19 de jul. de 2013

As florestas do norte

Por Bekkator

  Sou solitário. No que sinto e vejo, sou imensamente solitário. Eu sinto o calor aquecer meu rosto e ele adentra. No maçante amanhecer que chega, não há nada para que eu possa transcender. Se tal sentido é real, eu o desconheço. Lúcido é o que encontra em cada novo brotar de sol uma solução para o dia. Os homens e mulheres que caminham este solo são os mesmos desde a eclosão. São átomos que retornam e jamais morrem. Já fui muitos e muitas. E com certeza carrego cada divagação e cada pergunta, todas as confusões, as dores e todos os desejos. Por tal complexidade perco-me em muitas noções banais que parecem alheias a todos os que rastejam suas patas por esta terra. Vejo-os correr de sua natureza, correr para tão longe no esquecimento.

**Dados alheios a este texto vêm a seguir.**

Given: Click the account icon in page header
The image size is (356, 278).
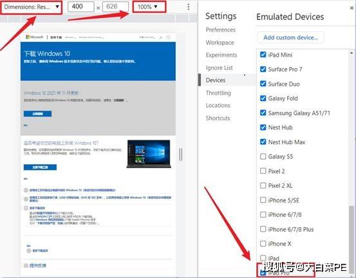Looking at the screenshot, I should pos(168,37).
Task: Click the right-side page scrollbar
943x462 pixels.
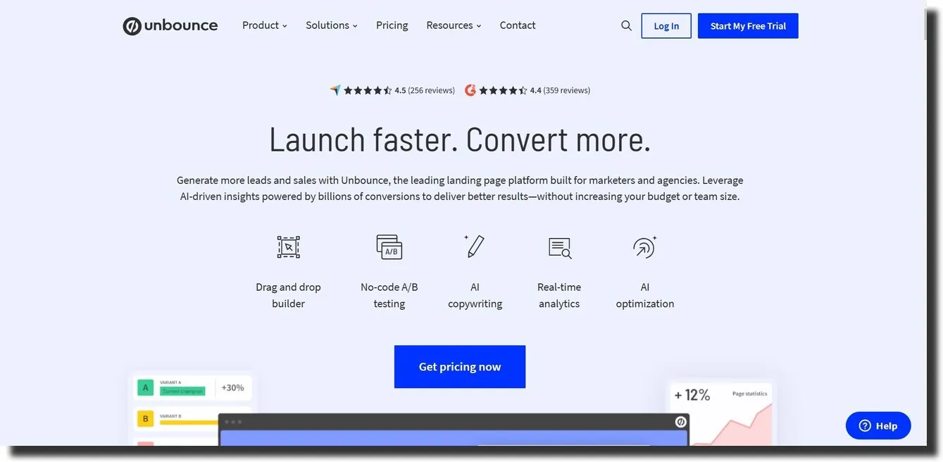Action: (x=926, y=21)
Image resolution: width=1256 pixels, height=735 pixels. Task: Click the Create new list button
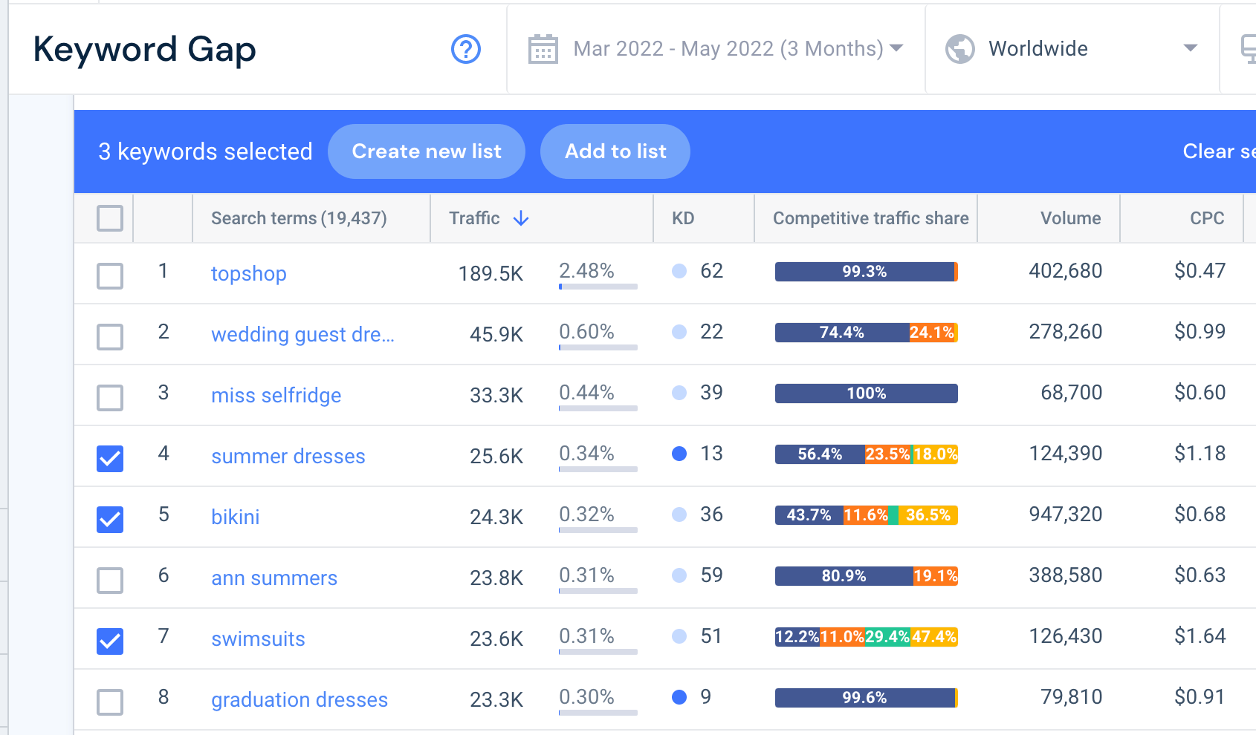click(x=427, y=151)
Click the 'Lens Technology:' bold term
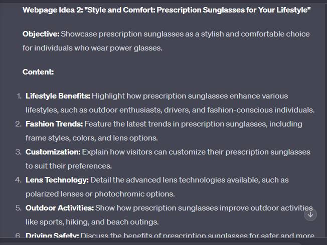 [x=57, y=180]
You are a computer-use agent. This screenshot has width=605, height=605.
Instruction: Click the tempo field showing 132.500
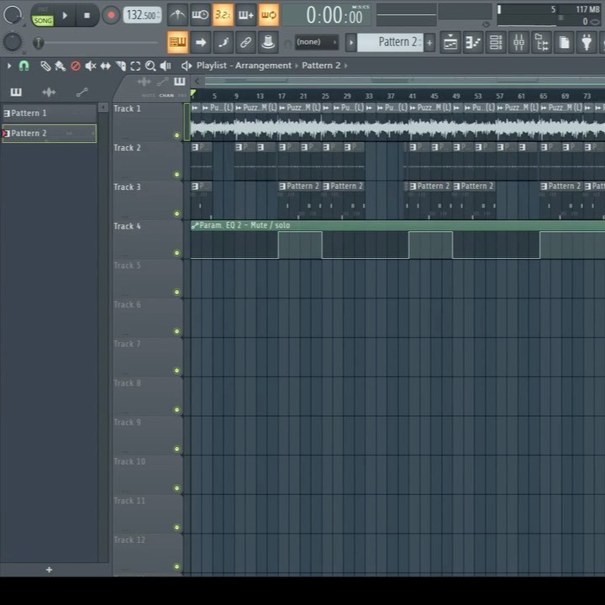143,15
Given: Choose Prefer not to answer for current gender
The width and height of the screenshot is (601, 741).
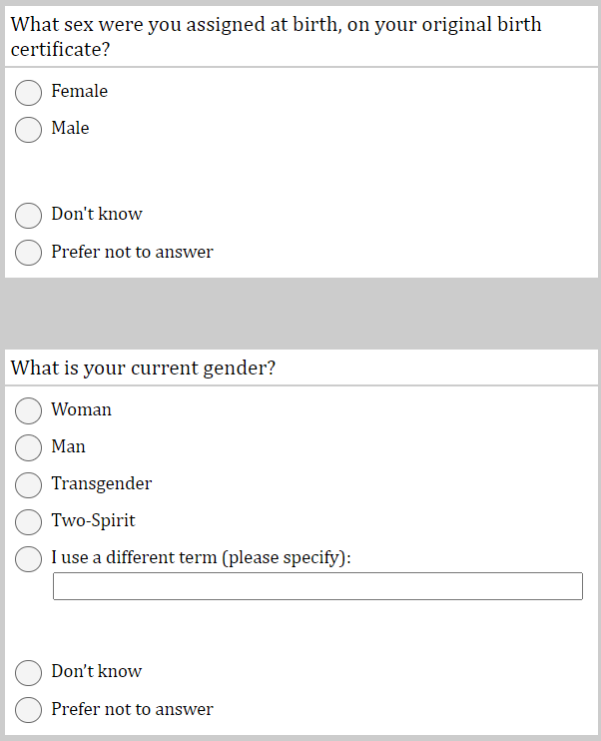Looking at the screenshot, I should tap(28, 710).
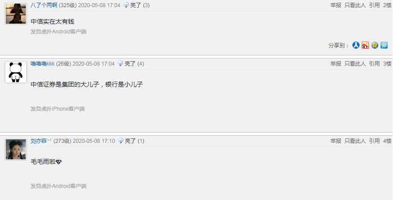393x200 pixels.
Task: Click the Tencent Weibo share icon
Action: pyautogui.click(x=384, y=45)
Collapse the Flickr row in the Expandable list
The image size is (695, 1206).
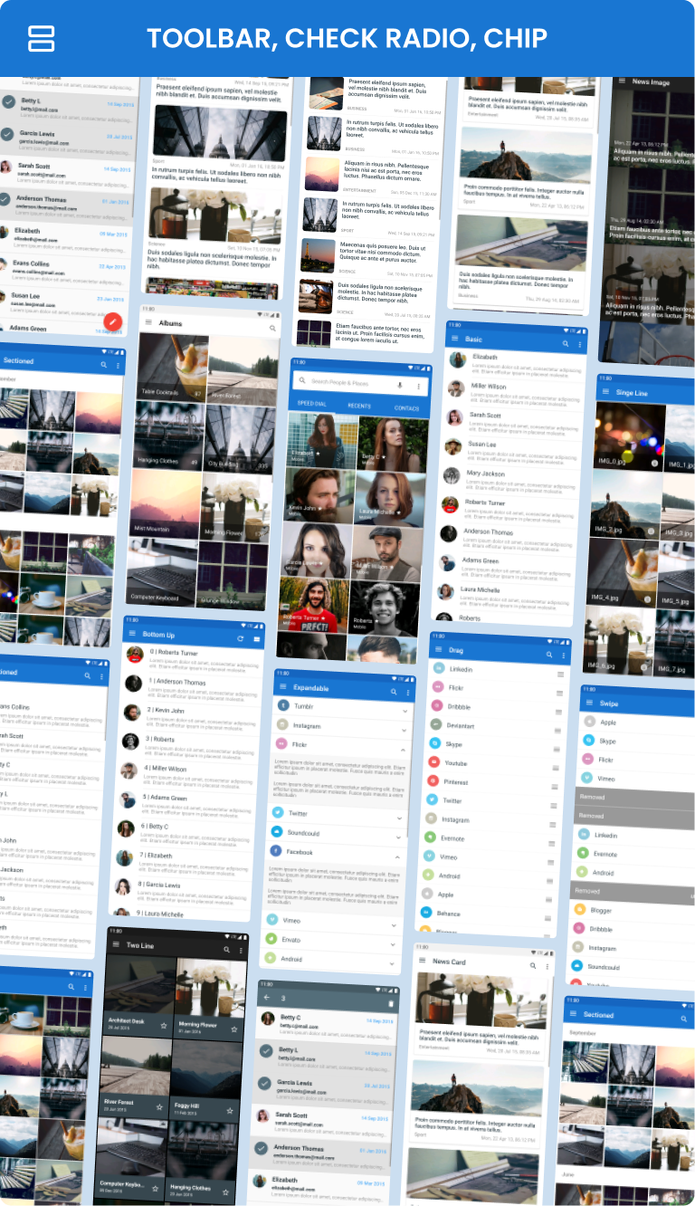point(401,751)
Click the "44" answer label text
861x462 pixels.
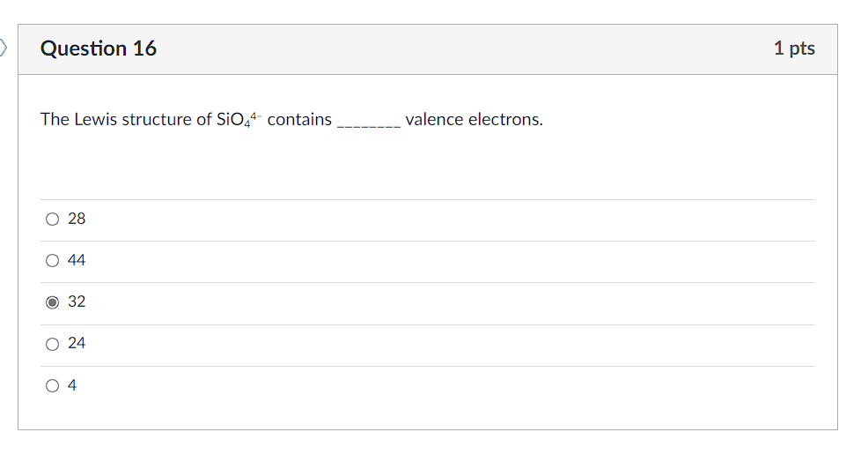(77, 260)
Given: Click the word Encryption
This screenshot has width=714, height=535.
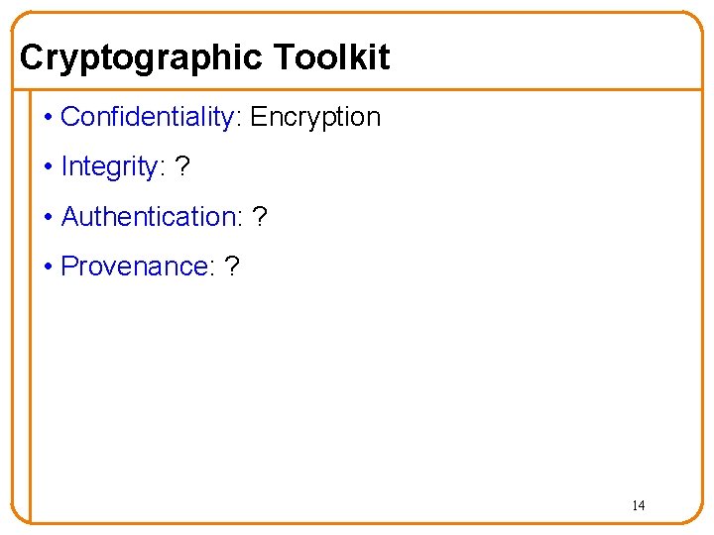Looking at the screenshot, I should [315, 117].
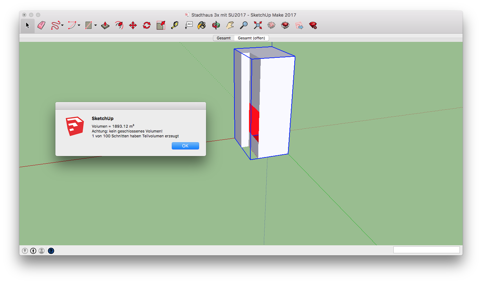Click the measurements input box
The image size is (482, 283).
pyautogui.click(x=426, y=250)
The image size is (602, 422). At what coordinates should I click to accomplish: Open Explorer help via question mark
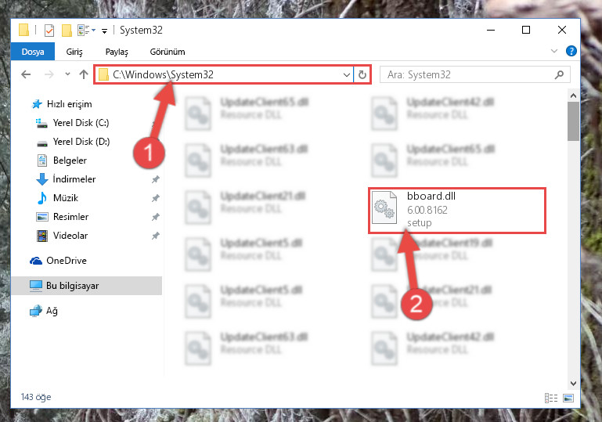(571, 51)
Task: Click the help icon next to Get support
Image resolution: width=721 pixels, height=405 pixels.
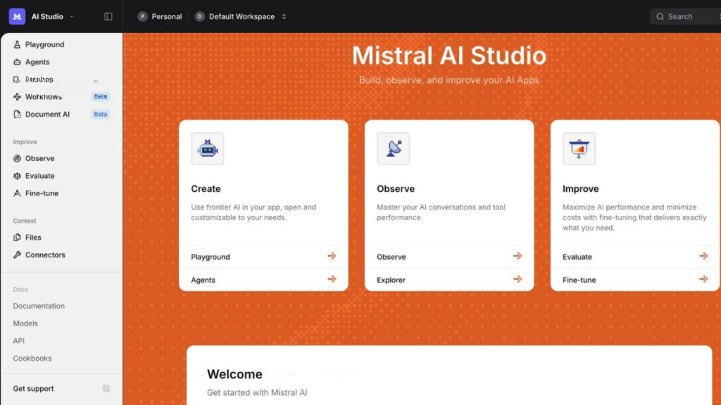Action: coord(106,388)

Não os reconheço em sua estática bolha moral. Aparte, faço melodia com outras notas. No instante que a mim parece, esqueceram-se por completo seu declínio, surgem fagulhas como se quisessem escapar discretamente deste âmbito. Os homens mais vis para mim são os que menos controlam tais impulsos, o que há com as senhoras? Será que no círculo terreno em que a natureza comanda indiscriminadamente, há uma espécie de aniquilação sem retorno? Por que permanecem tais pessoas no mais pleno silêncio de ação?
    A meus antecessores fiz um juramento. Por honra, nunca haverá em mim o desfalecimento de meus ideais. Não há um caráter predeterminado ao qual esteja de maneira eterna preso. Se não aquele que se modifica de acordo com as impressões. A evolução é uma escadaria íngreme.